In November 2015, the Financial Accounting Standards Board issued Accounting Standards Update 2015-17, “Income Taxes
(Topic 740): Balance Sheet Classification of Deferred Taxes.” The standard requires companies to classify all deferred tax
liabilities and assets as noncurrent on the balance sheet instead of separating deferred taxes into current and noncurrent
amounts. The Company early adopted the provisions of this guidance during the fiscal year ended February 27, 2016 and
applied it retrospectively to all periods presented. The required presentation is included in the Consolidated Balance Sheets and
Note 7 of the Notes to Consolidated Financial Statements.
In February 2016, the Financial Accounting Standards Board issued Accounting Standards Update 2016-02, “Leases (Topic
842),” which provides new guidance on accounting for leases.
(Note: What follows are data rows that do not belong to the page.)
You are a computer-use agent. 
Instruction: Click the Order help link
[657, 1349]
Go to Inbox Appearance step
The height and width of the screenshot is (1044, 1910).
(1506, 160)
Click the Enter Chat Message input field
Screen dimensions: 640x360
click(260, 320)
The guidance will require lessees to reflect most leases on the
balance sheet. The standard is effective for the Company beginning in fiscal 2020. Early adoption is permitted. The standard
must be adopted using a modified retrospective transition, with the new guidance applied to the beginning of the earliest
comparative period presented. The Company is evaluating the impact of the adoption of this guidance on its financial statements.
In March 2016, the Financial Accounting Standards Board issued Accounting Standards Update 2016-09, “Compensation —
Stock Compensation (Topic 718): Improvements to Employee Share-Based Payment Accounting,” which outlines new provisions
intended to simplify various aspects related to accounting for share-based payments and their presentation in the financial
statements. The standard is effective for the Company beginning in fiscal 2018. Early adoption is permitted. The Company is
evaluating the impact of the adoption of this guidance on its financial statements.